FlagFFT Release Notes

Contents

FlagFFT Release Notes#

v0.1.0#

Note

This is a preview release. The version number shown is a pre-release identifier and may change upon final release. Content in this preview is for reference only and does not constitute a commitment or warranty for the final product.

Initial release of FlagFFT.

  • Added Features

    • Experimental C++ FFT library with cuFFT-style C API.

    • Triton/TLE-generated CUDA kernels with JIT compilation at plan creation time.

    • 1D Complex-to-Complex — C2C, Z2Z (complex64 and complex128).

    • 1D Real-to-Complex — R2C, D2Z (float and double).

    • 1D Complex-to-Real — C2R, Z2D (float and double).

    • 1D Roundtrip — R2C+C2R, D2Z+Z2D roundtrip transforms.

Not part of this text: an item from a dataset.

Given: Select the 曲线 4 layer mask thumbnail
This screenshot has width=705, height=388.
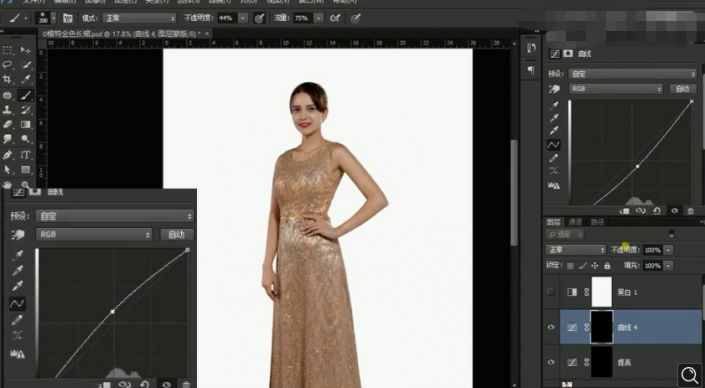Looking at the screenshot, I should click(x=602, y=327).
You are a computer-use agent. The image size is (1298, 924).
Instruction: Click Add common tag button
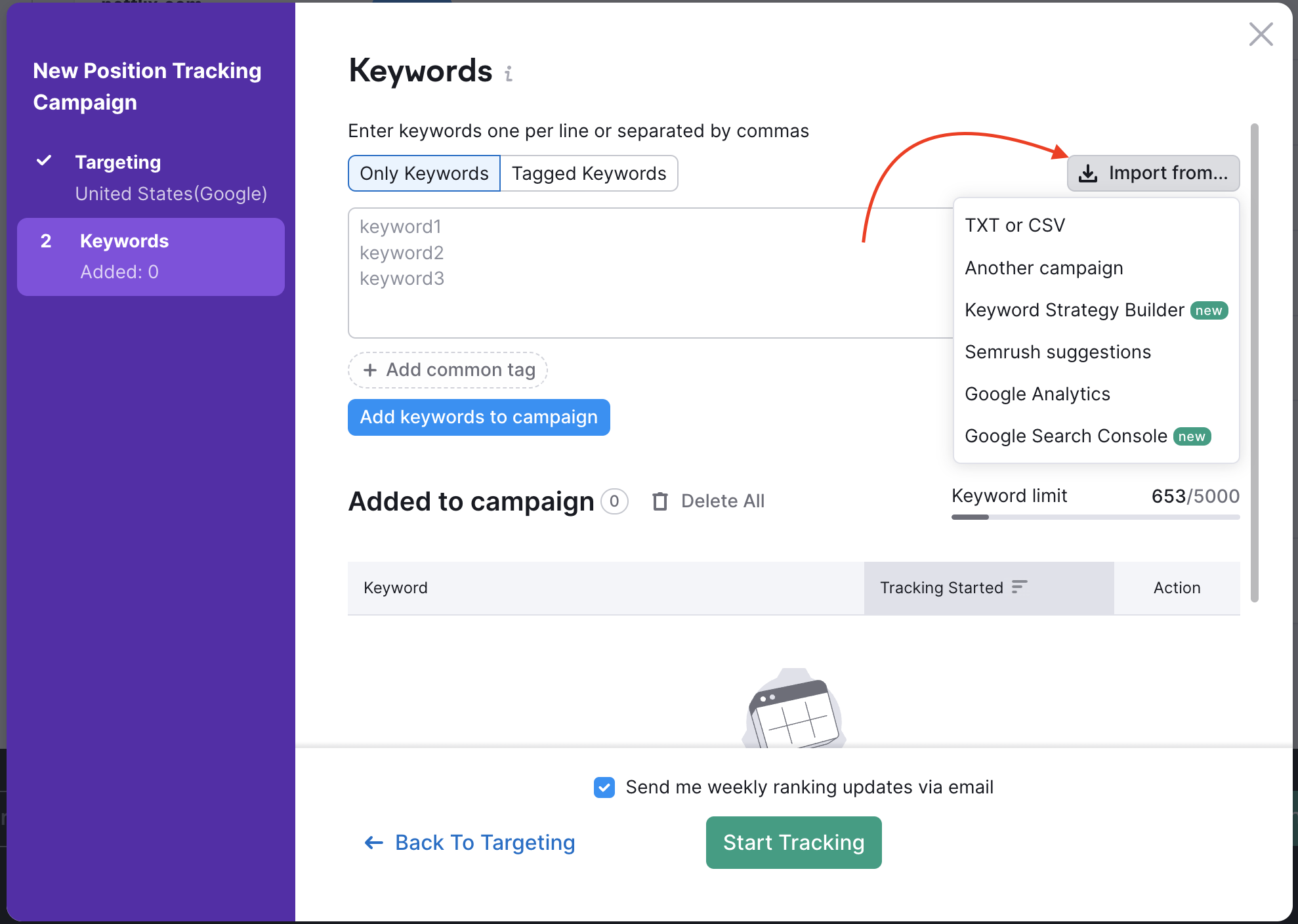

    • 2D FFT — C2C, Z2Z, R2C, D2Z, C2R, Z2D for 2D transforms.

    • Arbitrary-length contiguous rank-1 batched transforms.

    • Fused four-step route support for very large composite lengths.

    • Bluestein fallback for arbitrary 1D complex lengths.

    • Native CLI (flagfft-cli) for benchmark measurement and plan inspection.

    • C++ test suite with Google Test and cuFFT reference comparison.

    • Python benchmark suite with pytest-based performance measurement.

    • Unified test runner (tools/run_tests.py) with accuracy and performance reporting.

    • Plan description API (flagfftGetPlanDescription) for performance debugging.

    • Docker development environment with pre-built dependencies.

    • Operator registry (conf/operators.yaml) with full operator metadata.